Copy each line of the material below that includes the string "agent".

----- RECORDS FOR THE EXERCISE -----

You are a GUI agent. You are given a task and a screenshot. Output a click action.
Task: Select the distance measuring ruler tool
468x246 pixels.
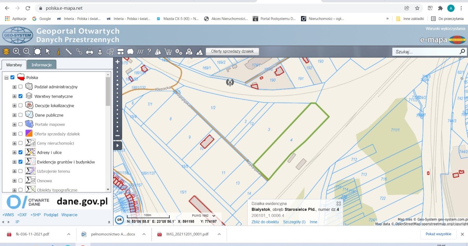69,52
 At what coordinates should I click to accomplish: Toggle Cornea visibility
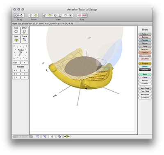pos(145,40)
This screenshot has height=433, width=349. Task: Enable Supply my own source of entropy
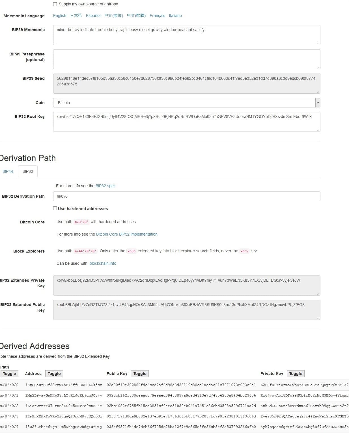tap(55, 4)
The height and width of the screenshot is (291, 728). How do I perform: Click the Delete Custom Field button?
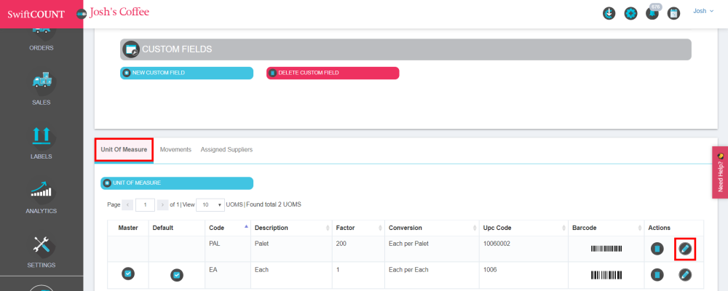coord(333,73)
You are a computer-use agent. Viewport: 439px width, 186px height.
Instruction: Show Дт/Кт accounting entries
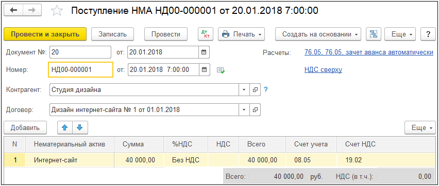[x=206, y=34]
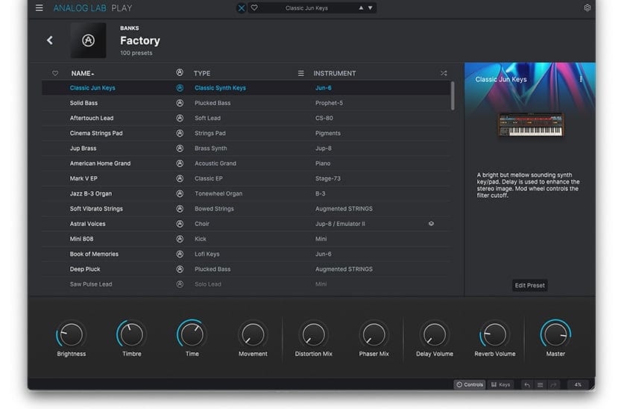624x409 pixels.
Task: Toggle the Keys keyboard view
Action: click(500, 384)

-----
----- RECORDS FOR THE EXERCISE -----

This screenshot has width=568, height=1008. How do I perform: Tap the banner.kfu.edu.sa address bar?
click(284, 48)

-----

§ **TASK ANSWER**
You are a GUI agent. You are given a task and a screenshot. Output a click action.
You are a computer-use agent. Viewport: 439px width, 186px height.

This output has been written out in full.